With the arrival of the technology generation every adult will spend some percentage of their existence plugging away on a keyboard. Some will delve into the world of gigabytes more than others, from your average punter updating their facebook status, to your fulltime business workers who may spend in excess of 8 hrs per day glued to their LCD screen.
All vocations contain some degree of repetition and with repetition comes increased stress on body tissues. Consistent mouse clicking and keyboard punching over an eight hour day increases the repetitive load through the fingers wrist and forearm. Maintaining a perfect head, neck, shoulder and spinal posture throughout this prolonged period seems near impossible and most people who work at a desk exhibit consistently poor postural patterns. So in this hi-tech world is there any hope for our postural prowess?
Similar to a “concreters back” people who work on computers for prolonged periods are susceptible to overload injuries. These injuries can involve various body structures from headaches, neck pain, shoulder/scapula pain, spinal pain, elbow wrist and forearm pain. Persistent headaches in your office worker tend to be referred by stiffness in the cervical spine and often present with a decreased neck range of movement and headache reproduced upon palpation of the upper cervical spine (muscles or joints). These people commonly present with a forward head/ slouched posture and require postural correction and stability retraining of the deep neck stabilising musculature to fix the underlying cause. Shoulder and upper back pain consistently feature together and can be due to the positioning of the scapula on the chest wall. The common postural abnormality here is a lower or what we term a “dumped scapula” (shoulder blade). This puts extra tension through the neck and can cause neck pain, headaches or even neural/vascular symptoms ( pins and needles, temperature changes) into the arm.
Lower back pain is commonplace for office workers and can be purely due to poor sitting posture; ie slouched into flexion with no lumbar support. At times this can be easily fixed with postural awareness and potentially an additional support to maintain the natural lumbar curve. Getting out and taking part in some intense aerobic exercise after an 8 hour bout of sitting can have its own detrimental effects. Sitting causes hip flexors and abs to shorten and gluteal muscles to lengthen. We know that when muscles are in these suboptimal lengths they do not function normally and sometimes this ‘muscle dysfunction’ can carryover from sitting to exercise, rendering the individual a weak core and potentially creating lumbo-pelvic overload injury. In these cases, it is important the individual undertake a core strength/stretching program to maintain the active lifestyle.
Elbow and forearm injuries tend to arise from tendon overuse (ie. tennis elbow) however can manifest into muscle overload and impairment of nerve mobility. Managing these factors involves modifying the tendon load for a period of time, identifying postural abnormalities higher in the chain strengthening the involved musculature, and application of neural mobility exercises.

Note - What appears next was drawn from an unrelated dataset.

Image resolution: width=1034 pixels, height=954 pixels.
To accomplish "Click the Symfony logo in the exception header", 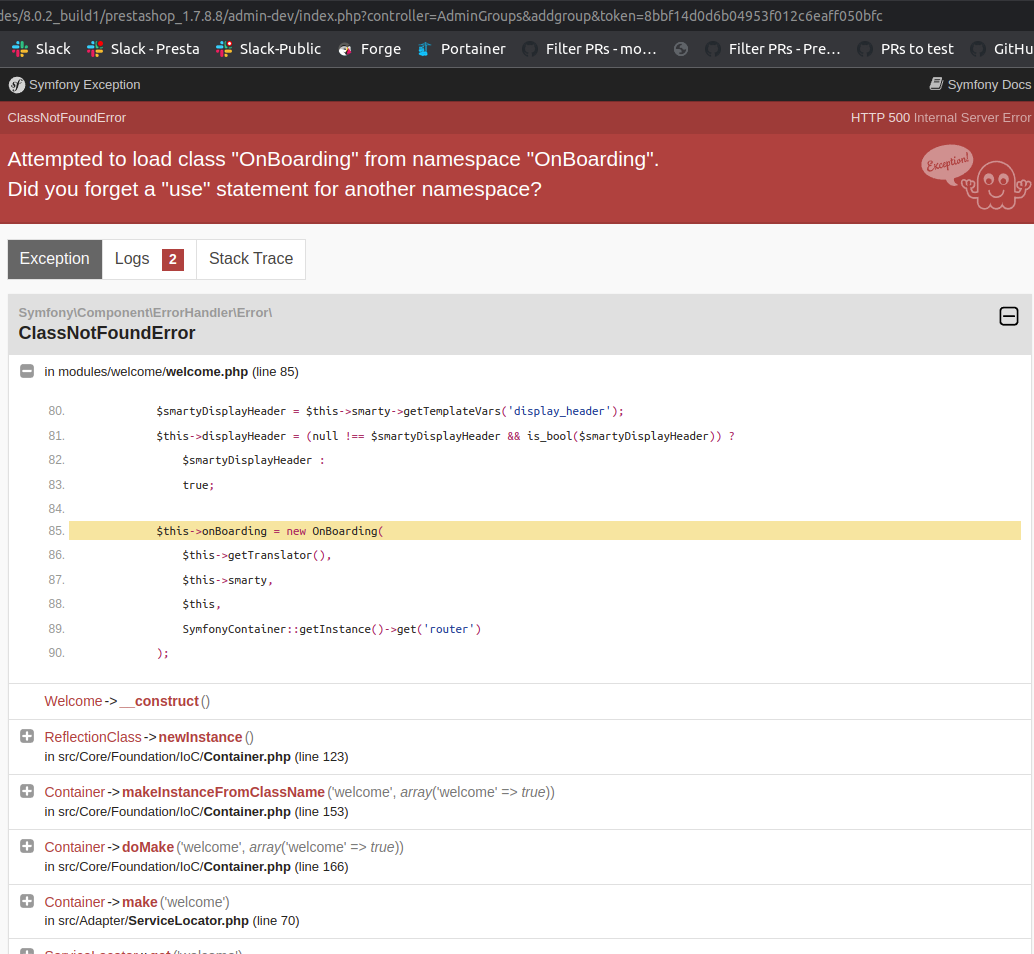I will 16,85.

So how can we facilitate a comfortable, pain free working experience? The bent finger analogy relates nicely to postural syndrome. If you bend your index finger backwards as far as it will go and hold it there for 10 min. Your skin will blanch with the lack of blood supply and it will start to hurt after 30 seconds. This is what is happening to your tissues when in an end of range sitting posture (ie. slouched). Ischaemic (lack of blood supply) pain will ensue. So if we take the stressed tissues away from end of range into a neutral posture all our problems will be solved? Ergonomic assessment and correction is the first port of call in doing this. Current guidelines highlight a monitor that is 15 degrees below eye level, elbows at 90 degrees and with arm rests, feet flat on floor, desk height in line with elbows and all desk equipment within a 45 degree arc of elbow reach. In order to maintain this body position, it is important to optimise function in the deep stabiliser muscles of the neck, shoulder, upper, lower back and forearm. Regular stretching of the upper back and neck can also facilitate a happy body posture. Combining postural awareness with a regular stretching and stabiliser strengthening program into a sound ergonomic workstation set up will go a long way in improving pain and dysfunction associated with prolonged computer use. It may even improve workplace productivity!